Banyak orang tua yang berprinsip kualitas pertemuan lebih penting daripada kuantitas pertemuan. Tapi seringkali ini hanya alasan kita untuk melepaskan tanggung jawab dalam mendidik anak. Menganggap kehadiran anak dapat menghambat karir atau kesempatan kita untuk maju atau menghasilkan uang dan juga kekhawatiran kita karena sebenarnya kita sanggup memberikan materi, tapi tumpul dalam pemenuhan emosi anak, atau sebenarnya kita hanya orang dewasa yang kesepian yang telah terperangkap dalam permainan perlombaan tikus.Berlari kesana kemari untuk mencari kebahagiaan, namun lupa, bahwa kebahagian yang dicari bukan di luar sana, namun didalam rumah kita sendiri. Para orang tua, kita sedang mengalami generasi yang hilang, generasi yang ditemani oleh mainan-mainan mahal, namun kosong jiwanya.
Generasi yang dihipnotis oleh cerita sinetron yang seringkali tidak sesuai dengan kenyataan, generasi yang mendapat ancaman dari kiri kanan dan sekitarnya.
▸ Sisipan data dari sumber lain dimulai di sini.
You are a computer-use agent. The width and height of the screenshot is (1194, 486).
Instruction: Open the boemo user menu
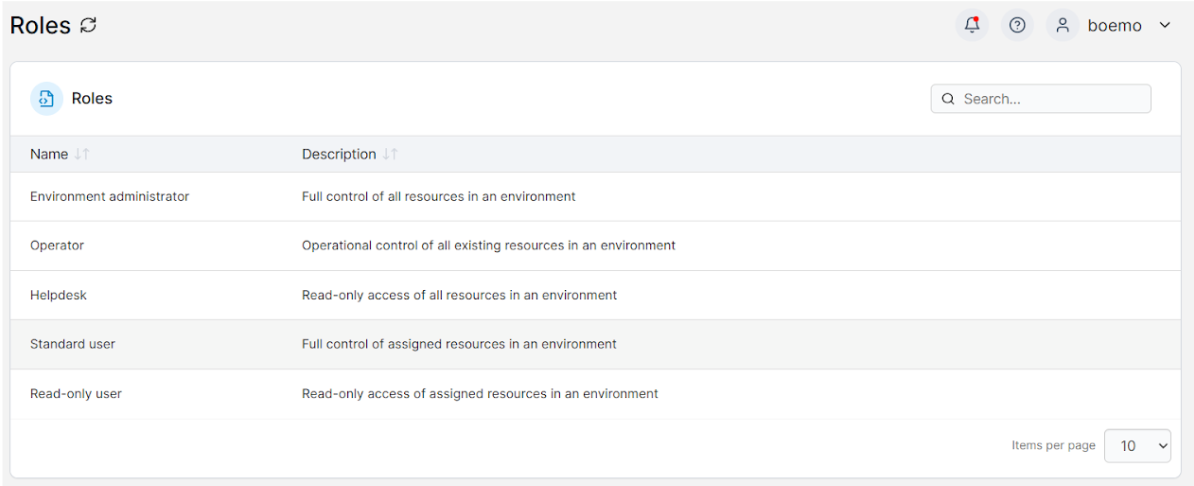coord(1115,25)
Generasi yang bingung dan haus akan kasih sayang, sehingga rela mengorbankan kesuciannya atas nama cinta. Generasi yang menghancurkan dirinya sendiri. Kita perlu waspada. Dari dini kita harus memasukkan nilai-nilai dasar yang bisa menjadi perisai mereka dalam mengarungi hidup selanjutnya. Nilai seperti kejujuran, integritas, kerja keras, disiplin, pantang meyerah, antusias, gairah dalam mencapai keinginan, berempati, berkomunikasi yang efektif, kemampuan berfikir creatif, berfikir di luar kotak, keteguhan hati, komitmen, dan sebagainya. Berapa dari kita yang peduli akan hal ini, apakah kita lebih senang anak kita mendapat ranking dengan cara mencontek dan cara tidak fair lainnya. Atau kita lebih senang memiliki putra/putri yang berprestasi biasa saja namun menikmati hidupnya. Sekarang saatnya kita benar-benar secara jujur memikirkan masa depan anak kita dengan tidak hanya memberi materi semata, namun juga kebutuhan emosi dan psikologinya menjadi santapan yang lezat yang selalu dihidangkan kepada mereka.
Ingat jika kita memberikan hati kita, maka kita dapat menyentuh ke lubuk hati mereka yang paling dalam. Dan saya yakin, manakala mereka terpenuhi secara materi, emosioanal , spiritual, maka lengkaplah tugas kita sebagai orang tua. manakalah belajar merupakan kebutuah dan kesenangan dalam hidup, adakah orang yang gagal diantara kumpulan orang-orang seperti itu. Kumpulan orang-orang yang selalu menganggap tidak ada kegagalan, yang ada adalah maju atau belajar, dan belajar itu sungguh menyenangkan. Apakah anak anda sudah menganggap belajar itu kegiatan yang menyenangkan. Cobalah bertanya pada anak-anak anda!!
selamat merancang masa depan anak anda Admin Site komunitas homeschooling Indonesia
Nb: Itulah yang menjadi kewajiban kita!!